The results of the experiment are shown in tables in FIGS. 5 and 6. Figure 5
Fig. 6 shows a case where the number of learning data is relatively large, and Fig. 6 shows a case where the number of learning data is small. The vertical axes in FIGS. 5 and 6 show the false recognition rate, and the horizontal axes show the number of standard patterns for each category. For reference, FIGS. 5 and 6 also show the results obtained when the standard pattern obtained by the LBG algorithm (that is, the initial standard pattern of the present invention and LVQ2) was used. As shown in FIG. 5, when the number of learning data is relatively large, both the present invention and LVQ2 use LBG
The false recognition rate is lower than that of the algorithm, indicating that learning is performed well. Moreover, the present invention has better results. When the number of learning data is small (FIG. 6), the results of LVQ2 are not much different from the LBG algorithm, and therefore the effect of LVQ2 learning is hardly visible. On the other hand, when the present invention was used, generally good results were obtained.

These experiments have shown that the present invention is a method that improves the drawback of the conventional method that learning effects are not obtained when the number of learning data is small, and moreover, even when the number of training data is increased to a certain extent, It was confirmed that this method is superior to conventional methods.

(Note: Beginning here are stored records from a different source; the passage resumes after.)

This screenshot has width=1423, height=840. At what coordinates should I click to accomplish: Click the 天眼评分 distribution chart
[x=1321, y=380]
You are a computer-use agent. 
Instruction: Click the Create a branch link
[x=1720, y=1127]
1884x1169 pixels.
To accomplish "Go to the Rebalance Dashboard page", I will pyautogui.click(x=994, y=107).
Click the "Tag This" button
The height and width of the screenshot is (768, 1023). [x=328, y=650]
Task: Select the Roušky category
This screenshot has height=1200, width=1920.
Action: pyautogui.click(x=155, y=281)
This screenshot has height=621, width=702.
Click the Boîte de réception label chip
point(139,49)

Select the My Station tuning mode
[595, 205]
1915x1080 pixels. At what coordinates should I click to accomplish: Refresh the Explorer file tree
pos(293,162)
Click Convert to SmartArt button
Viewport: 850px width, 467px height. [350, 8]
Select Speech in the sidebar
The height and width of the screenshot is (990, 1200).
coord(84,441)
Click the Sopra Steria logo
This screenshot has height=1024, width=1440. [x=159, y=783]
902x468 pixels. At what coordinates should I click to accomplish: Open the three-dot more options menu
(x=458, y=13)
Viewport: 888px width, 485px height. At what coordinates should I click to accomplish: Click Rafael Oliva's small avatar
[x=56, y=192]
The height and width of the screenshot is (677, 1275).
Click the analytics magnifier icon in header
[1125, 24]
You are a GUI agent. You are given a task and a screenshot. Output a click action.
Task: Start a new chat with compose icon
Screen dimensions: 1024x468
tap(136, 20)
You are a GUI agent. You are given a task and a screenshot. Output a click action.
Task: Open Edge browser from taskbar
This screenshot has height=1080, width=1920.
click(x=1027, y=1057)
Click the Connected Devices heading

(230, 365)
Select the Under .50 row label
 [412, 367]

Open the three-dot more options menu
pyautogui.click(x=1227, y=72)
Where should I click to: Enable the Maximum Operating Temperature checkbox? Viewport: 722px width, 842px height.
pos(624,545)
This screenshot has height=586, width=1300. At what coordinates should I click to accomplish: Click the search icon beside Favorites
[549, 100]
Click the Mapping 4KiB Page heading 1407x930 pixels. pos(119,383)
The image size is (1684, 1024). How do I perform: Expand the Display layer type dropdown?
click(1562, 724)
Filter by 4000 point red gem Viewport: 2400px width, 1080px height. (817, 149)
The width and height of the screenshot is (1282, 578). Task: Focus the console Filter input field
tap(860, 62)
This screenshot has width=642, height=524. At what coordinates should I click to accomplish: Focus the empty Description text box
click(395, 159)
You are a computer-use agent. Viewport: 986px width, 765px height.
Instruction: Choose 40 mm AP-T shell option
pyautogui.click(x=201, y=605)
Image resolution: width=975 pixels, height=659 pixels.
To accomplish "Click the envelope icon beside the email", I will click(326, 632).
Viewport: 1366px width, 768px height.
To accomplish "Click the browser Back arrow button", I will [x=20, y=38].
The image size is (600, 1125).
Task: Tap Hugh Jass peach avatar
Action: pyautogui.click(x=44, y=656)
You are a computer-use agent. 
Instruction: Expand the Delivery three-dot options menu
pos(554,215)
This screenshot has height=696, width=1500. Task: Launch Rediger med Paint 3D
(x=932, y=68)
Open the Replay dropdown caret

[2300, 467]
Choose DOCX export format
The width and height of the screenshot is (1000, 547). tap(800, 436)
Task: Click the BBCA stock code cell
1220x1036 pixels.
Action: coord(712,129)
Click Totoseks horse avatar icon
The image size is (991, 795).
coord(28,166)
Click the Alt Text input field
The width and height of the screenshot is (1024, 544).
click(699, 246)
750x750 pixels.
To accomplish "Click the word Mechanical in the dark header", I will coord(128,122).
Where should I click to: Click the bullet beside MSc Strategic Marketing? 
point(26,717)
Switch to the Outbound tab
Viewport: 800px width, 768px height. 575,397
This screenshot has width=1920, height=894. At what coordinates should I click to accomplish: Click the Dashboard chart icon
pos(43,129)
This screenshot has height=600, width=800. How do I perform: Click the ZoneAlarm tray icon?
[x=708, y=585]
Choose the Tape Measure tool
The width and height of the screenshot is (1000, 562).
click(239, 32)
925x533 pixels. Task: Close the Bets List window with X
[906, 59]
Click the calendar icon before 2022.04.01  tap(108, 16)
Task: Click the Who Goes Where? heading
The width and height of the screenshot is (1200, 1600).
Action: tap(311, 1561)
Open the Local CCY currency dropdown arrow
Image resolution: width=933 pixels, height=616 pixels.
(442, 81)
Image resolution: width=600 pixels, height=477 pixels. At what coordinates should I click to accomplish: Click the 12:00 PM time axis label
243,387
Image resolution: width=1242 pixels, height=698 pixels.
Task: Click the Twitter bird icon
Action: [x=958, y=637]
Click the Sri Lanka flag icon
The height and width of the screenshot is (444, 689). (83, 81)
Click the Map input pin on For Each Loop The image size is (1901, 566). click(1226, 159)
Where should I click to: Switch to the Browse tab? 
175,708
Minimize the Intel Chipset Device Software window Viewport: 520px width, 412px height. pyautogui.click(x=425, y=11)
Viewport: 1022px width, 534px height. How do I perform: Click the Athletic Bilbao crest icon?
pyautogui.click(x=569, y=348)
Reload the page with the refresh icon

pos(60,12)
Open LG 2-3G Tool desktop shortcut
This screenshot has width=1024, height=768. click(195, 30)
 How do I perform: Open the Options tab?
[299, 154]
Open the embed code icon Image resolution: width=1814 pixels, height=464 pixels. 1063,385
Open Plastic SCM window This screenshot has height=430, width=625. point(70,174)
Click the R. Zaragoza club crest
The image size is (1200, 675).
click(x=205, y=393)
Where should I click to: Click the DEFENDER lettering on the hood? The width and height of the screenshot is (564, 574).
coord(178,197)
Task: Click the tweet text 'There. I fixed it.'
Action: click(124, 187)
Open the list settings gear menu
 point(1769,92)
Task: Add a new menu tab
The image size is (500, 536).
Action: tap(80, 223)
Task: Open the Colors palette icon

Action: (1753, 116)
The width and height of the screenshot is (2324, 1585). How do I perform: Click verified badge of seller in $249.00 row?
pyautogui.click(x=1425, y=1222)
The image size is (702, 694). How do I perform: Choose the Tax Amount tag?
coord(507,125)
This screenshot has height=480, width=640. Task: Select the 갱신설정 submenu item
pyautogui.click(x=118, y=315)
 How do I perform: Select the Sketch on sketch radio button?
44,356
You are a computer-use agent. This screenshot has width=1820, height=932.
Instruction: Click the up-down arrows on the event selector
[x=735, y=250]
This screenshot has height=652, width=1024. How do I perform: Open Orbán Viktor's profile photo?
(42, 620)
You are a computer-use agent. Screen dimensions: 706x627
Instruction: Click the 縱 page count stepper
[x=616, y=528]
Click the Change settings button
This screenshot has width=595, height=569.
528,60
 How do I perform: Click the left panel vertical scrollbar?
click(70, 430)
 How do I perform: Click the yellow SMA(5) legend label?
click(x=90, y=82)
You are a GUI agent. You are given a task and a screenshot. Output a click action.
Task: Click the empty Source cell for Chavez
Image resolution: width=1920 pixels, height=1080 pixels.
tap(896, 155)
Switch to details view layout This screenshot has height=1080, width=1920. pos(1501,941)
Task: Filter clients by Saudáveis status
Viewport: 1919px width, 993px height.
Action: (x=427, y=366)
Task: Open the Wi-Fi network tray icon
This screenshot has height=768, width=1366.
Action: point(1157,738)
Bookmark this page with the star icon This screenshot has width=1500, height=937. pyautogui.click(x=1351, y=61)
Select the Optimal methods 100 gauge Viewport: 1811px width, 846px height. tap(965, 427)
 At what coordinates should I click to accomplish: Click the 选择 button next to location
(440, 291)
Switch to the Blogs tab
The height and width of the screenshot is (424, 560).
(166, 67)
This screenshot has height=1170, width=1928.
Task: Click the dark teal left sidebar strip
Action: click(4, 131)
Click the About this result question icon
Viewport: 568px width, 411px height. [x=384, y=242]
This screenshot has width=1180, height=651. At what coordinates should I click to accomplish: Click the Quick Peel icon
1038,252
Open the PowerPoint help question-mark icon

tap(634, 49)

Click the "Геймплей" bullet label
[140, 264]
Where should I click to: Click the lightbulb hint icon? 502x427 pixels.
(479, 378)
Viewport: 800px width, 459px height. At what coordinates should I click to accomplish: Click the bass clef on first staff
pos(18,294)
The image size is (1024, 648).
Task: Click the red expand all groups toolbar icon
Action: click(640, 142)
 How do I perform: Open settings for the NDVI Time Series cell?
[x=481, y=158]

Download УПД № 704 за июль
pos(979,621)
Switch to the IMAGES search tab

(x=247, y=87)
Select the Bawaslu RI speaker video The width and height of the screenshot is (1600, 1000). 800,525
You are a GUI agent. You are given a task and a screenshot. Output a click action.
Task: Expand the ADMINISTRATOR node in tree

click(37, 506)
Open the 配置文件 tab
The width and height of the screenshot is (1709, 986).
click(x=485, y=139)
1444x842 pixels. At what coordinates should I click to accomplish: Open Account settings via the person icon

[Brief explanation of drawings]

FIG. 1 is a part of a flowchart showing the operation of an embodiment of the present invention.

FIG. 2 is another part of the same flowchart.

FIG. 3 is the remaining part of the same flowchart.

FIG. 4 is a block diagram showing the functional configuration of a pattern recognition device according to an embodiment of the present invention.

FIG. 5 is a diagram showing an example of experimental results in an example of the present invention.

FIG. 6 is a diagram showing another example of the same experimental results.

[Explanation of symbols]

1 Sampling means 2 LPC cepstral analysis means 3 Vowel data extraction means 4 Standard pattern learning means 5. Storage means 6. Verification means 7 Judgment means

Claims (1)

[Claims] Claim 1: In a pattern recognition method that recognizes data using a plurality of standard patterns prepared for each category, the degree of misrecognition when given training data is recognized using standard patterns. A pattern recognition method characterized in that the optimal standard pattern is configured as a function of the standard pattern, the optimal standard pattern that minimizes the function is found, and data is recognized using the optimal standard pattern.